Kafka stores this offset for you if you provide a (consumer) group_id
. Uncomment the line in your consumer config:
'group_id': 'test',
Change your code back to:
try:
for m in c:
print(m)
except KeyboardInterrupt:
pass
Again, there is no output data.
Because this is a new consumer group, there’s no offset stored, so it starts at the “latest” offset by default (this is the case for this library: kafka-python
).
This can be changed by setting the auto_offset_reset
configuration property to “earliest”. Other than that, it’s possible to manually select the starting offset regardless of whether the consumer group offset was stored or not:
start_at_beginning = False
if start_at_beginning:
c.poll() # triggers creation of consumer group
c.seek_to_beginning() # moves to beginning of the topic
try:
for m in c:
print(m)
except KeyboardInterrupt:
pass
It’s also possible to figure out whether a consumer group exists, which offset it’s reading from (per partition). Create a new notebook called admin.ipynb
:
from kafka import KafkaAdminClient
cfg = {
'bootstrap_servers': 'localhost:29091',
'security_protocol': 'PLAINTEXT',
}
a = KafkaAdminClient(**cfg)
List the consumer groups:
a.list_consumer_groups()
[('test', 'consumer')] # consumer group 'test' which is a 'consumer'
You could decide to read from the first available offset (depending on the topic retention period) if the consumer group is new:
# check whether 'test' is not a key of {'test': 'consumer'}
# which means that no such consumer group exists
start_at_beginning = 'test' not in dict(a.list_consumer_groups())
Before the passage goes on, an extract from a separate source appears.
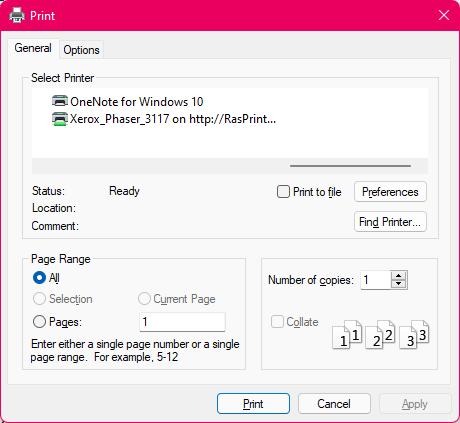The image size is (460, 423).
Task: Click the collated pages 3-3 illustration
Action: pos(414,334)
When the consumer group has been used, you can see which offset it is at:
a.list_consumer_group_offsets(group_id='test')
{TopicPartition(topic='test', partition=0): OffsetAndMetadata(offset=4, metadata='')}
When a message has been received, it is assumed that all previous messages have been processed. By default, the consumer commits the offset to the Kafka cluster.
How many times the offset is committed depends on the auto_commit_interval_ms
property. So if the processed messages have not yet been committed, and the app crashes, it might occur that messages that have already been processed are processed once again (duplicates).
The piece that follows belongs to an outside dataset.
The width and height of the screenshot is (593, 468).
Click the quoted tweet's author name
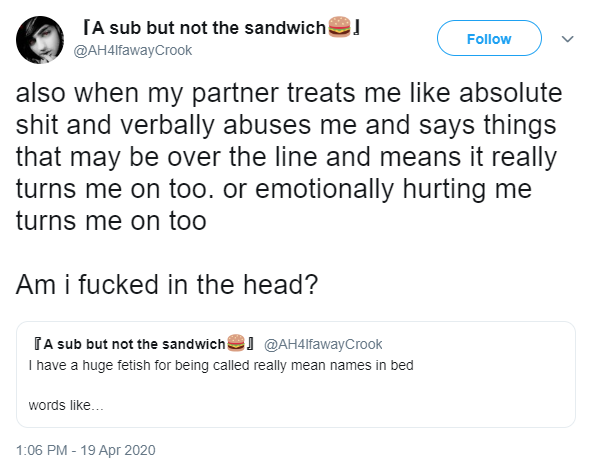144,344
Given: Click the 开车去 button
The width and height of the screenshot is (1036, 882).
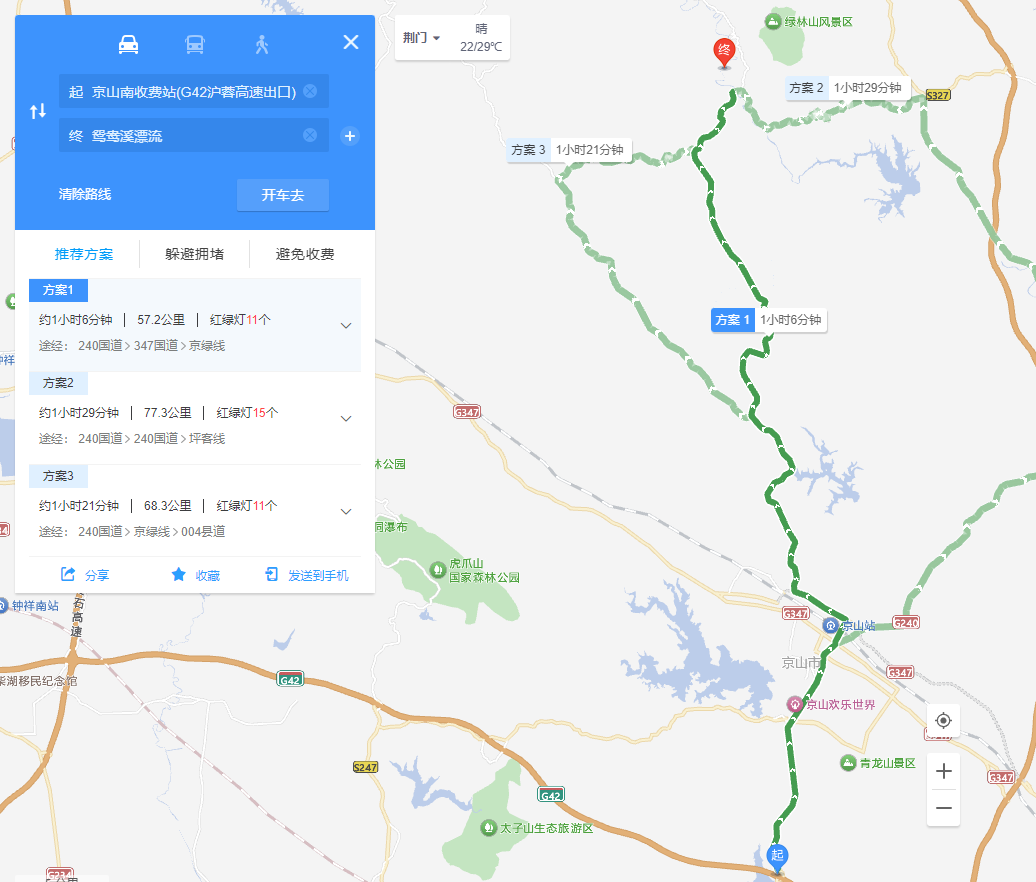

The alternative would be to disable auto commit enable_auto_commit
, and do the committing yourself:
from kafka import TopicPartition
from kafka.structs import OffsetAndMetadata
# we only have one partition
partition = TopicPartition('test', partition=0)
try:
for m in c:
print(m) # the message is considered processed
next_offset = m.offset + 1 # offset of next message the app should consume
c.commit_async({
partition: OffsetAndMetadata(next_offset, None)
})
except KeyboardInterrupt:
pass
As you can see, we commit the next offset rather than the current one.
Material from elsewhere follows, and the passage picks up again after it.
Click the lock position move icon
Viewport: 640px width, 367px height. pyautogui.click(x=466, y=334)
This article introduced key concepts for Kafka consumers and message processing. We covered handling offsets, reading messages from the start of a topic, creating and managing consumer groups, and manual message tracking. The provided example code offers a practical demonstration that can be expanded upon for larger applications. By grasping these concepts, you can enhance your Kafka consumer’s efficiency and reliability in processing messages from topics.